Esta necesidad surge al menos en hombres de cierta edad (cierta edad es, desgraciadamente una edad demasiado cierta), en hombres de cierta edad que han conocido una época completamente diferente, que han vivido una vida completamente diferente, que han aceptado, sufrido, examinado los males y bienes de la existencia en un medio completamente diferente, en un mundo muy diferente.

Admiraron cosas que ya casi no se admiran; vieron vivas verdades que están casi muertas; especularon, en fin, acerca de valores cuyo descenso o derrumbe es tan claro, tan manifiesto y tan ruinoso para sus esperanzas y sus creencias, como el descenso o el derrumbe de los títulos y las monedas que consideraban, como todo el mundo, valores inquebrantables.

Asistieron a la bancarrota de la confianza que habían tenido en el espíritu, confianza que fue para ellos el fundamento y, de alguna manera, el postulado de su vida ¿pero qué espíritu, y qué entendían por esa palabra?...

Esa palabra es infinita, ya que evoca el origen y el valor de todas las demás. Pero los hombres de los que hablo le adjudicaban una significación particular: tal vez entendían por espíritu una actividad personal pero universal, actividad interior, actividad exterior -que da a la vida, a las fuerzas mismas de la vida, al mundo y a las reacciones que el mundo suscita en nosotros-, un sentido y un uso, una aplicación y una expansión del esfuerzo, o expansión de acción, muy diferentes de los que están adaptados al funcionamiento normal de la vida ordinaria, a la mera conservación del individuo.

Para comprender bien este punto, tenemos que entender aquí por el término «espíritu» la posibilidad, la necesidad y la energía de distinguir y desarrollar las reflexiones y los actos que no son necesarios para el funcionamiento de nuestro organismo o que no tienden a una mejor economía de ese funcionamiento.

Pues nuestro ser vivo, como todos los seres vivos, exige la posesión de una capacidad, una capacidad de transformación que se aplica a las cosas que nos rodean en tanto nos las representamos.

Esta capacidad de transformación se prodiga para resolver los problemas vitales que nos impone nuestro organismo y nos impone nuestro medio.

Somos ante todo una organización de transformación más o menos compleja (conforme a la especie animal), ya que todo lo que vive está obligado a prodigar y recibir de la vida, hay un intercambio de modificaciones entre el ser vivo y su medio.

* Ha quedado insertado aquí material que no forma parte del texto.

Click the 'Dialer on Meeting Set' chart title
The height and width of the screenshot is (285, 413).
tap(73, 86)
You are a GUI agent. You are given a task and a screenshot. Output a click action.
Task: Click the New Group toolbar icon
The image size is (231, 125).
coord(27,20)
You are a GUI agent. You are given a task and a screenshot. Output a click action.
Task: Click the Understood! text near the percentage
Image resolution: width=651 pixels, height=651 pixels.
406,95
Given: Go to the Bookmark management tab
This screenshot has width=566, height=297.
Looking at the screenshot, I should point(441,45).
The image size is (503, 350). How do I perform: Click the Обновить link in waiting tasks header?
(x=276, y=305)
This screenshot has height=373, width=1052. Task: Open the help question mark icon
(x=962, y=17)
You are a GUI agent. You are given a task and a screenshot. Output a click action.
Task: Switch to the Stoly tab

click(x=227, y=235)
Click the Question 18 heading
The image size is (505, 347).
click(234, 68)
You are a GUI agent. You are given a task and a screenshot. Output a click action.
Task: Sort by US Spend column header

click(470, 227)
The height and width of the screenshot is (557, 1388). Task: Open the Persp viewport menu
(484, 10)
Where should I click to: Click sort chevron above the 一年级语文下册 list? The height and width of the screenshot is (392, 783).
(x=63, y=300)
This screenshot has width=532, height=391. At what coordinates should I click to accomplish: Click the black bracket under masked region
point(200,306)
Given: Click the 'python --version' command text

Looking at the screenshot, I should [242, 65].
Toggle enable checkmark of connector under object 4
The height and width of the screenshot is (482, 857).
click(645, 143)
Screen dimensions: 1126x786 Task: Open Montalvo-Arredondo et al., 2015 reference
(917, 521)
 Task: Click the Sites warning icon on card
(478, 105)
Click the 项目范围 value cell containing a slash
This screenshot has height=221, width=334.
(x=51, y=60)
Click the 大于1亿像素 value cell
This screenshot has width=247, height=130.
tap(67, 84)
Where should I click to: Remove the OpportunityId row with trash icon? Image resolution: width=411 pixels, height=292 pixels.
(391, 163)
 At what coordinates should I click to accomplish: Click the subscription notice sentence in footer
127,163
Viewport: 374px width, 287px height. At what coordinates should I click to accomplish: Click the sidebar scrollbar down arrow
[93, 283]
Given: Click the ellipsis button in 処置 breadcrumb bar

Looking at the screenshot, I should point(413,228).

Sin embargo, una vez satisfecha la necesidad vital, una especie, la nuestra, especie positivamente extraña, cree su deber crearse otras necesidades y otras tareas además de la de conservar la vida: otros intercambios la preocupan, otras transformaciones la requieren.

Sea cual sea el origen, sea cual sea la causa de esta curiosa desviación, la especie humana se ha empeñado en una inmensa aventura... Aventura cuyo objetivo ignora, como ignora su término e incluso cree ignorar sus límites.

Se empeñó en esta aventura, y lo que llamo el espíritu le ha provisto a la vez la dirección instantánea, el aguijón, la punta, el empuje, el impulso, como le ha provisto los pretextos y todas las ilusiones que necesita para la acción. Esos pretextos e ilusiones variaron, además, de época en época. La perspectiva de la aventura intelectual es cambiante...

Esto es pues, aproximadamente, lo que quise decir con mis primeras palabras.